═══ Records supplied ═══

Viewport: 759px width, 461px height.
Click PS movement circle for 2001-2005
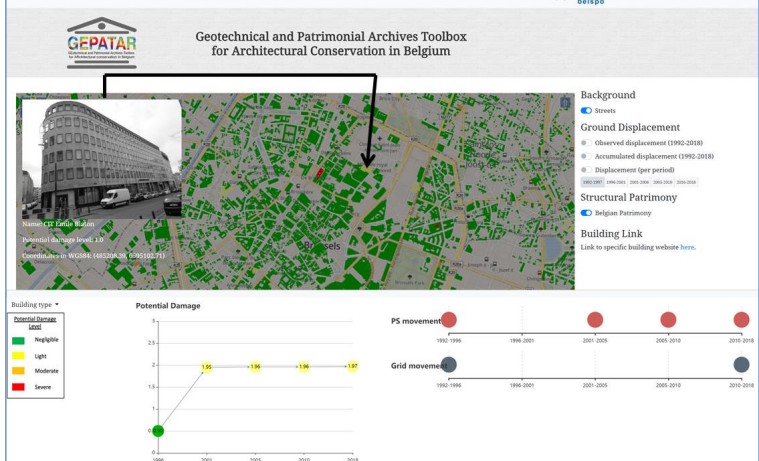click(595, 320)
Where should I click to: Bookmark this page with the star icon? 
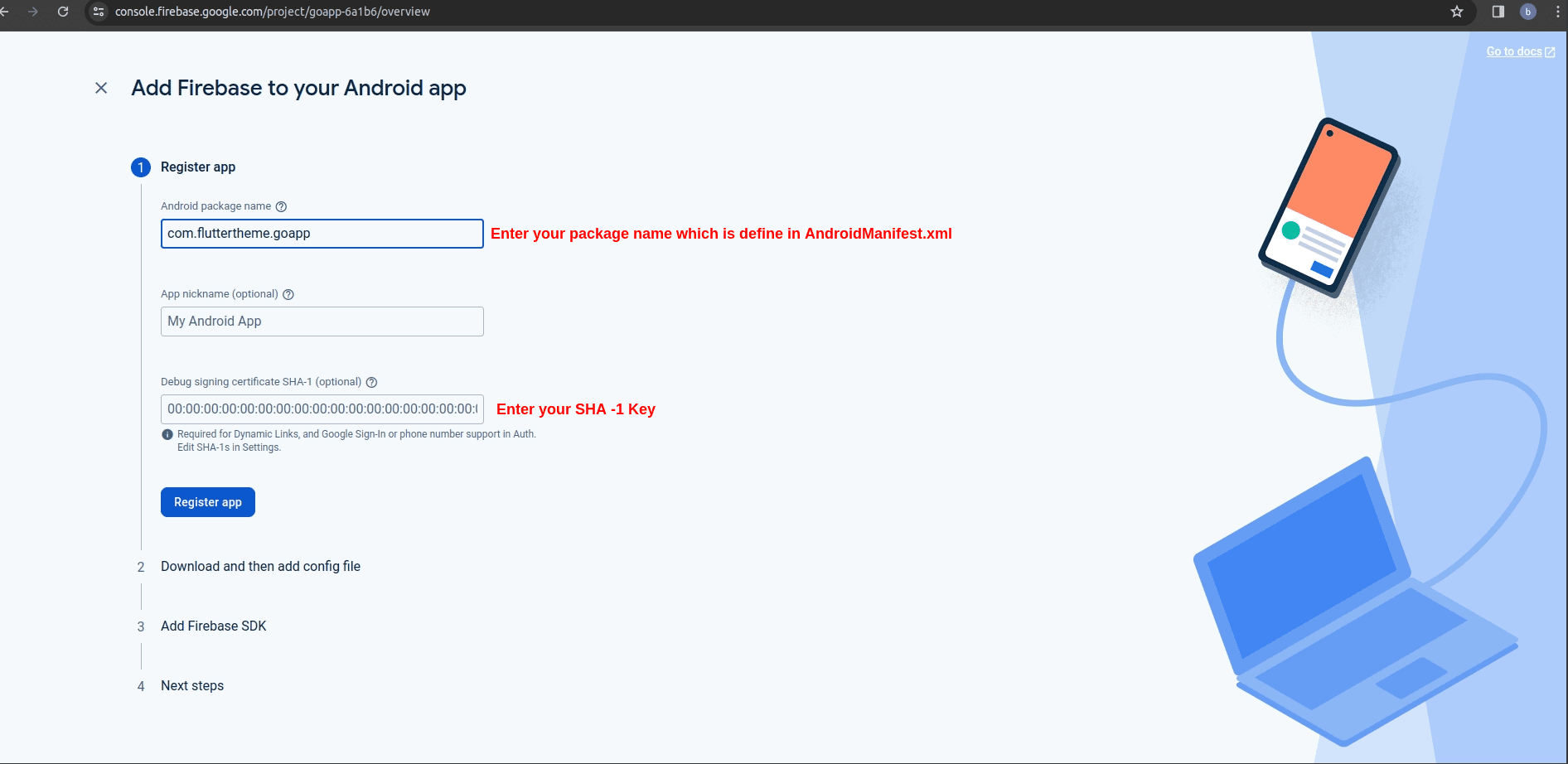coord(1457,12)
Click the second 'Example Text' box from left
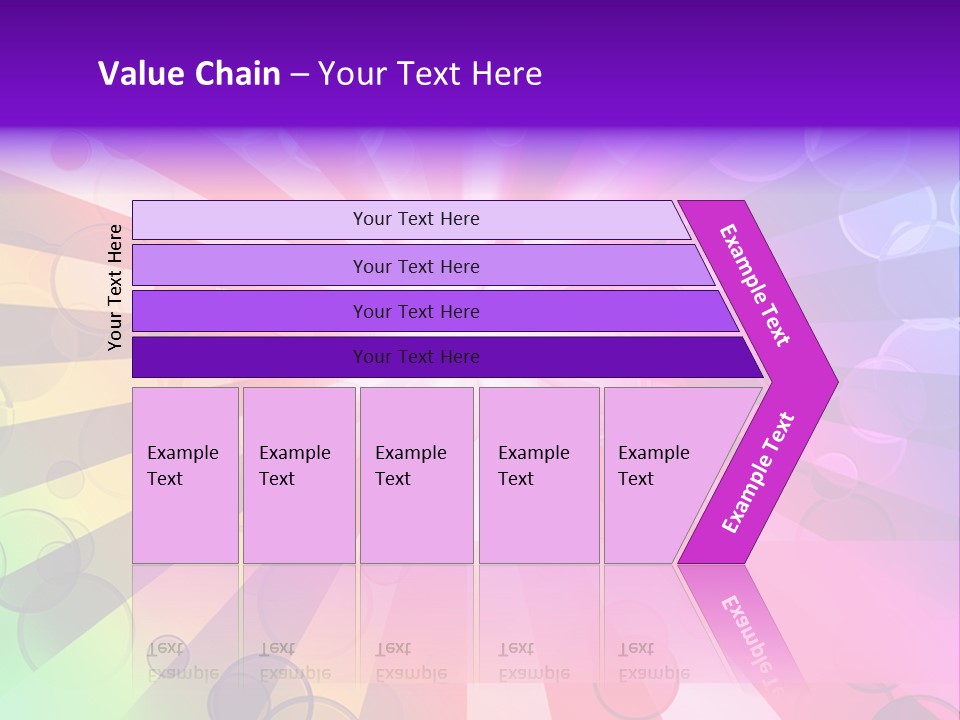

═══

### [How to complete this task]
Write out exactly the lines from the one containing "Click PS movement circle for 2001-2005" through the end of the records above, both included, leaving all pictures out.

### [Solution for this task]
Click PS movement circle for 2001-2005
click(595, 320)
Where should I click to: Bookmark this page with the star icon? 
coord(1457,12)
Click the second 'Example Text' box from left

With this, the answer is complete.